The treaty's opponents use various arguments: It is flawed, they say; it will not prevent rogue states from violating the ban; it would keep the US from maintaining a viable nuclear deterrent. Why should Washington close out its options?

Supporters have insisted that by establishing extensive global monitoring, the treaty will greatly improve the capability to detect violators. Computers can provide the means to maintain the deterrent. A ratified treaty offers an internationally recognized basis for mobilizing official pressure and public opinion against violators.

If the treaty is flawed, the response should not be rejection, but an examination of the problems and efforts, through further negotiation, to resolve them. Some in Congress are now proposing just this. But they encounter among their colleagues a deep-seated distrust of negotiators and of negotiation - a strange attitude in a country of traders and poker players.

But, at the base of opposition to the treaty is the idea that the US has the power unilaterally to deter any threat - that neither this treaty nor any other is necessary.

Three other recent developments further accent this "go-it- alone" attitude. Pressure for a missile defense system is already creating serious problems in US relations not only with the Russians, but with allies. A report issued last week by a committee of corporate executives, military officers, and diplomats said the American diplomatic presence abroad is nearing a "state of crisis," further proof that the tools by which Washington conducts its foreign policies are being degraded.

The president's difficulties in getting congressional approval for the minuscule amount of the federal budget that goes to foreign aid is a third indicator. Opponents of such assistance not only sought to block it, but ridiculed the "turbans" - as one congressman put it - who were receiving it.

Those who propose "going it alone" do not have satisfactory answers to the implications of their philosophy. Could the US have prevailed and kept US casualties low in Iraq, Bosnia, and Kosovo without the allies prepared to share the risks?
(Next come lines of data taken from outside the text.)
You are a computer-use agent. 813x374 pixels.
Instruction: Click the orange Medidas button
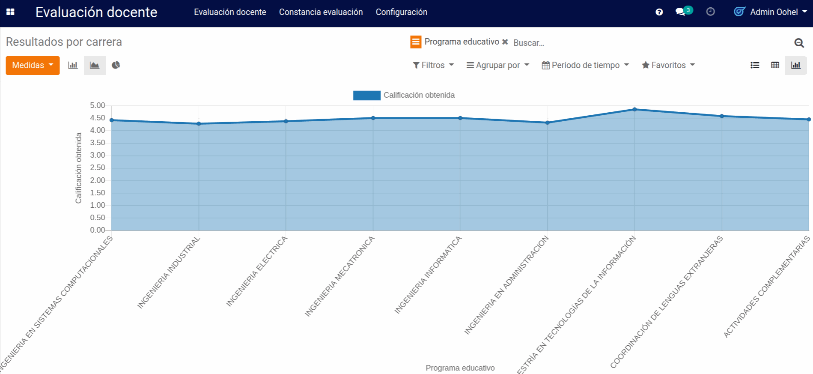[33, 65]

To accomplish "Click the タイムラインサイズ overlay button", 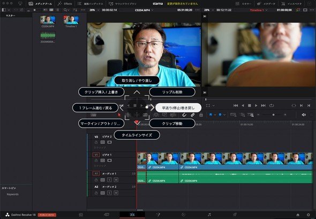I will point(137,135).
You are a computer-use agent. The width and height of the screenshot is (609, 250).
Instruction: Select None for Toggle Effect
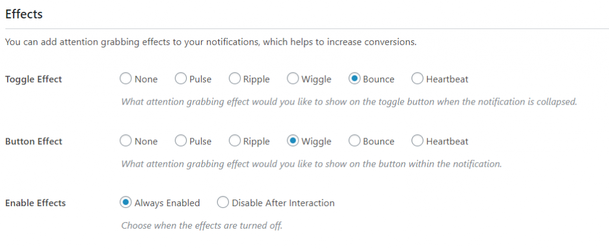click(125, 79)
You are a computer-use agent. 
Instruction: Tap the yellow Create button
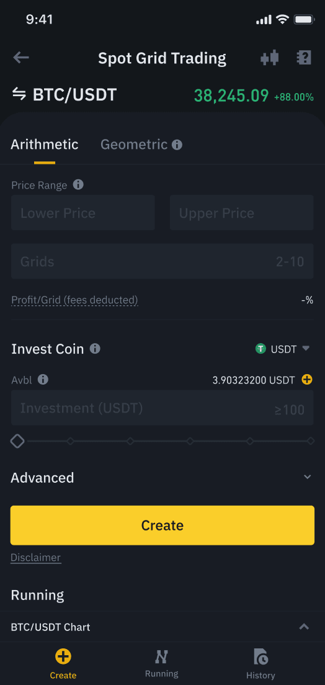tap(163, 525)
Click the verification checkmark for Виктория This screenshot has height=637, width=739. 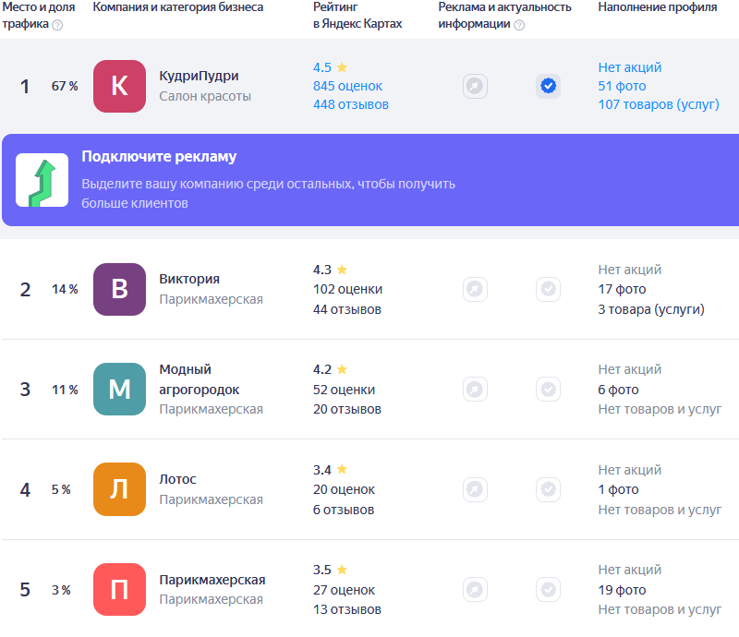548,289
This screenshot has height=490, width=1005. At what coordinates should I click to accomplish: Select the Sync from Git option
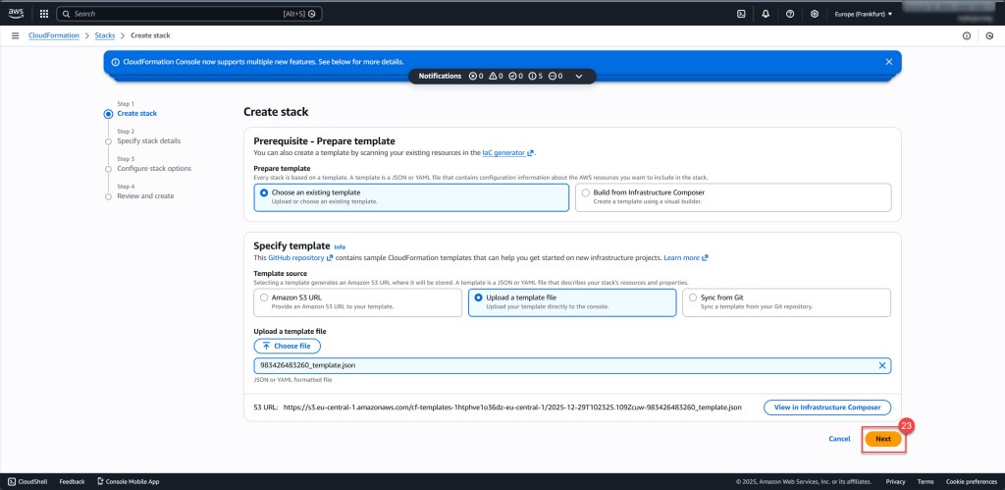pos(695,297)
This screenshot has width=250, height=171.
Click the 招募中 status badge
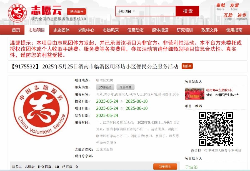(x=187, y=66)
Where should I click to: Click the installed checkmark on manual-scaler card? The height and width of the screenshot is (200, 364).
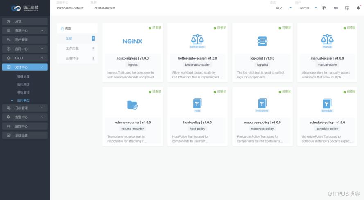tap(344, 28)
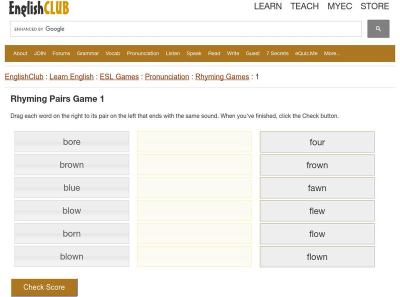This screenshot has width=400, height=297.
Task: Expand the More... navigation item
Action: click(x=331, y=53)
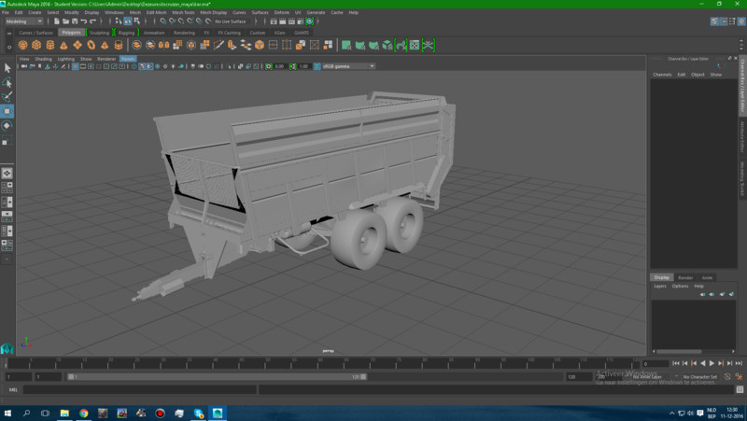The height and width of the screenshot is (421, 747).
Task: Switch to the Render layer tab
Action: point(685,277)
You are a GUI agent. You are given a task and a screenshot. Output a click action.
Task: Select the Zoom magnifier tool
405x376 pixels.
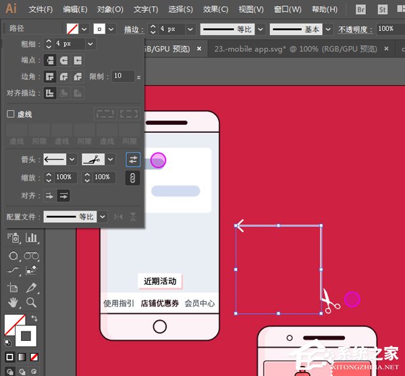coord(31,302)
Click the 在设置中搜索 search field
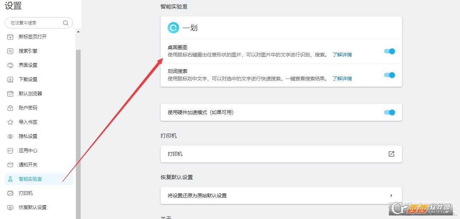Image resolution: width=460 pixels, height=219 pixels. pyautogui.click(x=36, y=23)

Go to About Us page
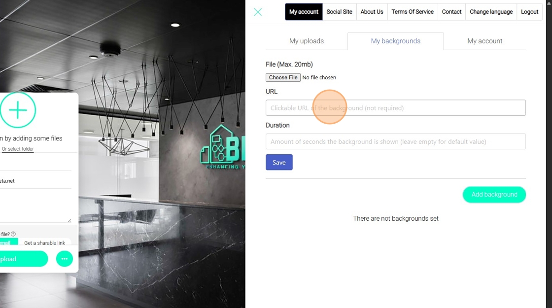[372, 12]
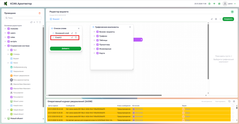The image size is (239, 124).
Task: Click the green Добавить button
Action: coord(65,49)
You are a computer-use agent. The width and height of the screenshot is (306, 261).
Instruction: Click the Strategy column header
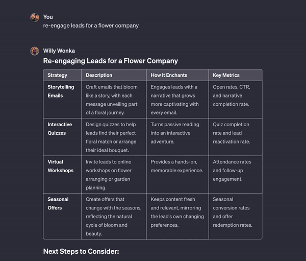pyautogui.click(x=57, y=75)
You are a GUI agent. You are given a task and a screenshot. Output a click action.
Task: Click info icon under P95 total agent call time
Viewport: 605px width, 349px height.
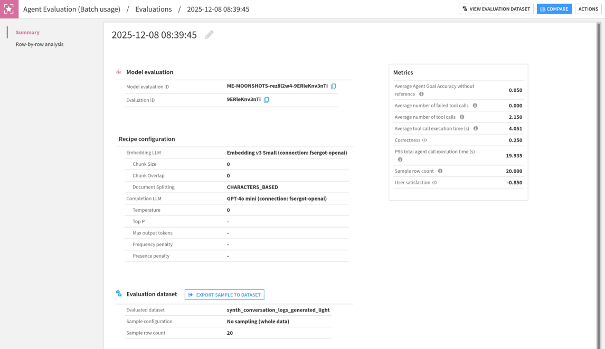(400, 159)
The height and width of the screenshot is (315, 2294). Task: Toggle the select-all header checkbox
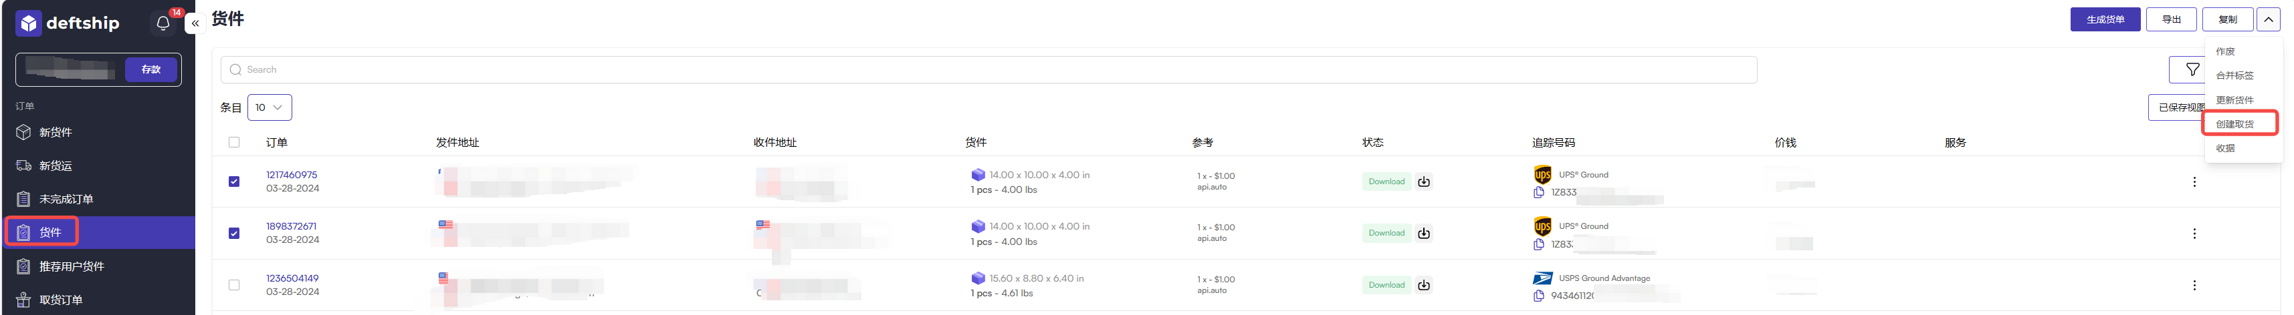pyautogui.click(x=234, y=142)
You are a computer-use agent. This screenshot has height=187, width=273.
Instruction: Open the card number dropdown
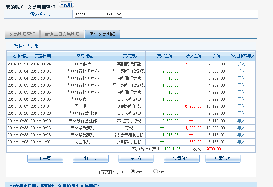(98, 14)
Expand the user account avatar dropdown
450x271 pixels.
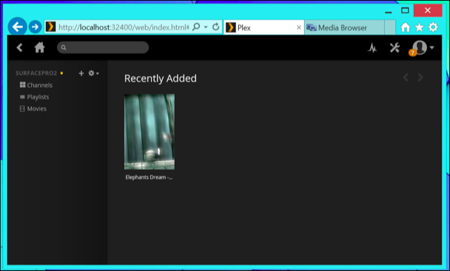click(x=423, y=47)
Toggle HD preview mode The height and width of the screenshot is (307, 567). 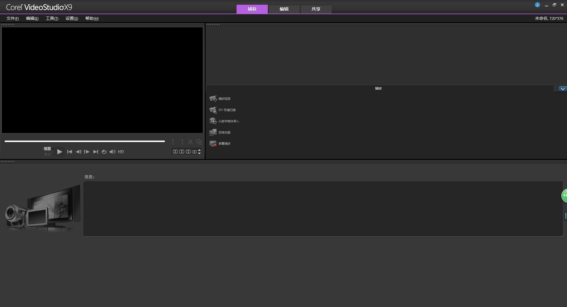click(x=121, y=152)
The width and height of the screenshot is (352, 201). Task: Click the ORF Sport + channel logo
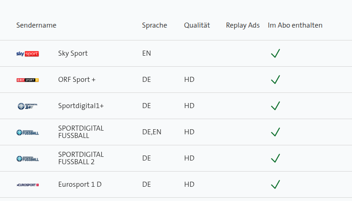pyautogui.click(x=28, y=80)
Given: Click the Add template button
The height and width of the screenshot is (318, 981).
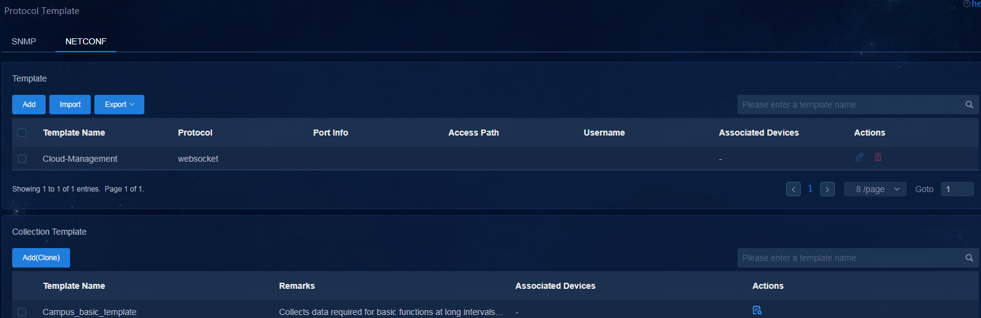Looking at the screenshot, I should [x=29, y=105].
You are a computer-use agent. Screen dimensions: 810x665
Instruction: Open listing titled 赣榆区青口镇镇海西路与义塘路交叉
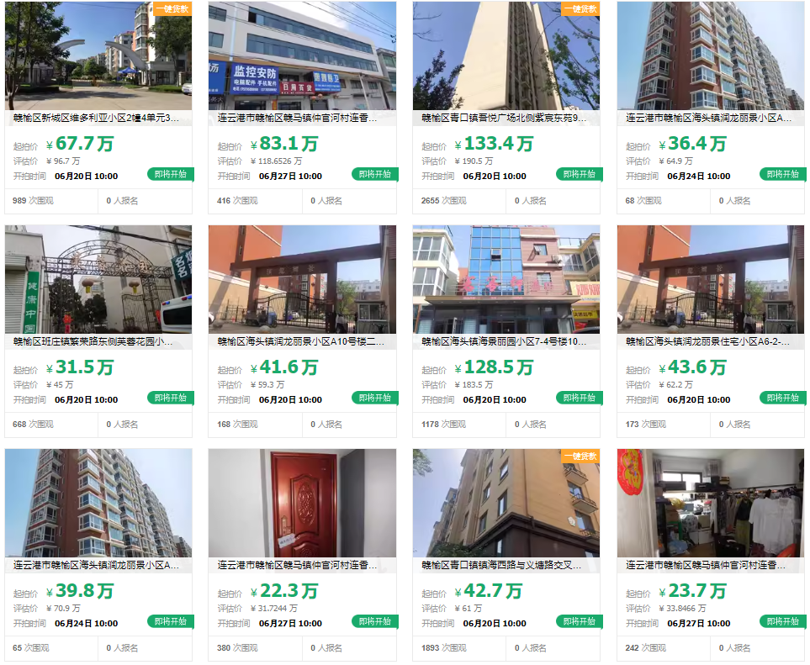coord(501,565)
How could forces have been moved without the willingness of intervening countries to grant overflight rights? If a rogue state drops a nuclear bomb or releases chemical or biological weapons in anger, is the US prepared for the risks of responding unilaterally, without either allied or regional support?

Weapons issues are not the only ones in which the rest of the world is involved. The effects of degraded environments, conflict, poverty, overpopulation, uncontrolled disease, crime, and drugs in other countries can threaten our own health and safety - and have before.

We cannot gain the necessary cooperation of others in reducing these threats without the effective diplomacy and supporting resources currently so denigrated by some members of Congress.

The US diplomat today, seeking to deal with any of these issues, is severely handicapped by an impression abroad, reinforced by the CTBT rejection, that whatever the US agrees to, even with congressional consultation, is unlikely to gain the approval of legislators who insist that America can "go it alone."

* David D. Newsom, a former US ambassador and undersecretary of State for political affairs, lives in Charlottesville, Va.